Rewrite the lines below, replacing "marker" with "tick" and keeping everything else the same. Leave the pictures out of your answer.

(Entries on target coordinates)
----
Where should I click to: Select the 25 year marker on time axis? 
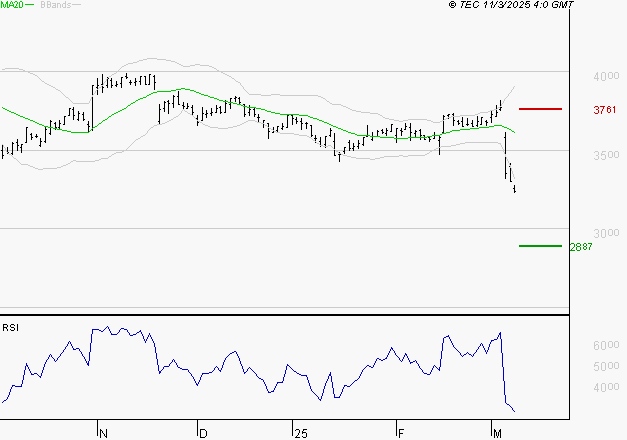[299, 432]
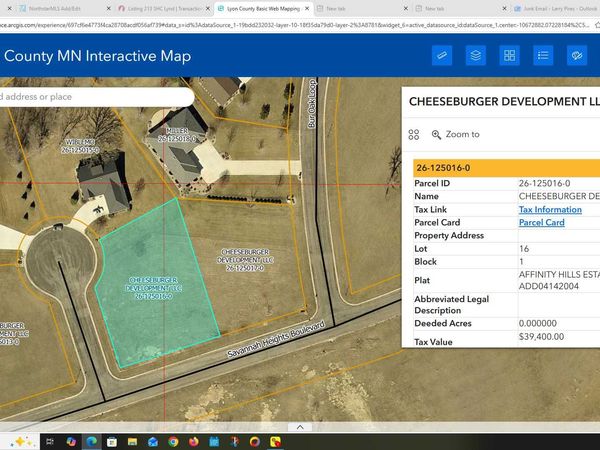This screenshot has width=600, height=450.
Task: Open the Basemap Gallery grid icon
Action: 510,56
----
ANSWER FOR THE TASK:
Where should I click to: Select the 25 year tick on time axis? 
[299, 432]
This screenshot has width=600, height=450.
Task: Open the Basemap Gallery grid icon
Action: 510,56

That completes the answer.